Best friend paradigm

J’ai vu Di avant-hier, on est allé dîner trankilax aux Marronniers (rue des archives). J’aime bien les Marronniers, on y mange assez correctement et pour pas cher du tout. En outre, le service n’est pas mauvais (à moins de tomber sur une espèce de furie qui oeuvre là-bas parfois) et la zone de chalandise est propice aux célibataires en chasse. Nous étions bien installés, à l’étage, à une petite table ronde juste à côté de la fenêtre. Di étant célibataire depuis quelques temps, on se remet à fréquenter un peu plus assidument le marais, histoire de se réacclimater à nos congénères. Moi je suis pas célibataire, mais je suis solidaire, et puis surtout je ne suis pas un anti-marais comme tant de gays se vantent. Donc ça me fait plaisir d’y passer une soirée en amicale compagnie de temps à autre.

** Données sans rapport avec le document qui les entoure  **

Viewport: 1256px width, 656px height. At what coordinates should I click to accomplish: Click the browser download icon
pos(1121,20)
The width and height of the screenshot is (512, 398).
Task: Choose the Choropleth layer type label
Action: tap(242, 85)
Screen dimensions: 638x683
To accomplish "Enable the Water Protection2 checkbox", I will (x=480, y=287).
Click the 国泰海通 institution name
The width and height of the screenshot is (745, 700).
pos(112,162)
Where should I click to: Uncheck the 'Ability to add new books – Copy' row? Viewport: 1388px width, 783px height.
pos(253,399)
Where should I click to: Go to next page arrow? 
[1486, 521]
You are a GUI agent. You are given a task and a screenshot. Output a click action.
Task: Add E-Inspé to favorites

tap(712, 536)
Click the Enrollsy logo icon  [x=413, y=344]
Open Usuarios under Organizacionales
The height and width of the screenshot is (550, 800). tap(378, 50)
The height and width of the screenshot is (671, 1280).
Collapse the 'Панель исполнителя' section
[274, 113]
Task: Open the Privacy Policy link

Nous avons passé quelques heures à parler à bâtons-rompus et c’était tellement bien. Di (en fait c’est Diego, il s’en fout que je le cite explicitement) est mon meilleur pote. Je m’interroge sur cette signification en fait. Vraiment depuis qu’on se connait, ce fut une rencontre amicale passionnelle, nous avons vécu un tas d’aventures ensemble et on en vivra j’espère encore d’autres. C’est vrai que j’ai une relation avec ce garçon abolument unique et d’une intimité qui ne souffre aucune comparaison avec les autres. Je me demande si c’est pareil pour les autres ? A-t-on besoin d’un ou d’une meilleur(e) ami(e) ?

Je crois que j’en ai toujours eu plus ou moins, même si je ne connais Di que depuis 1998. Ca ne fait pas longtemps finalement. Et avant, je portais forcément mon dévolu amical sur d’autres. Alors qu’en ai-je donc fait ? Les ai-je abandonné au fur et à mesure ? C’est vrai que les relations amicales évoluent et se tranforment avec le temps. Mes amis proches sont vraiment des piliers dans ma vie, et sont un inestimable soutient quand la famille fait défaut. Bizarrement, mes meilleur(e)s ami(e)s (parfois un garçon parfois une fille) se suivent et ne se ressemblent pas du tout, je pense que c’est aussi beaucoup lié à mon état d’esprit et à la manière dont peu à peu je me construits. En tout cas, je me sentais en partie très bien avec Di l’autre soir, justement parce que sa présence me rassure et me met en confiance. Nous avons un degré de connivence qui fonctionne très bien dans les deux sens et à plein régime.

Nous avons halluciné sur le nombre de p’tits jeunes nouveaux qui se dandinent fièrement rue des Archives… ah lalalala, la new generation !!!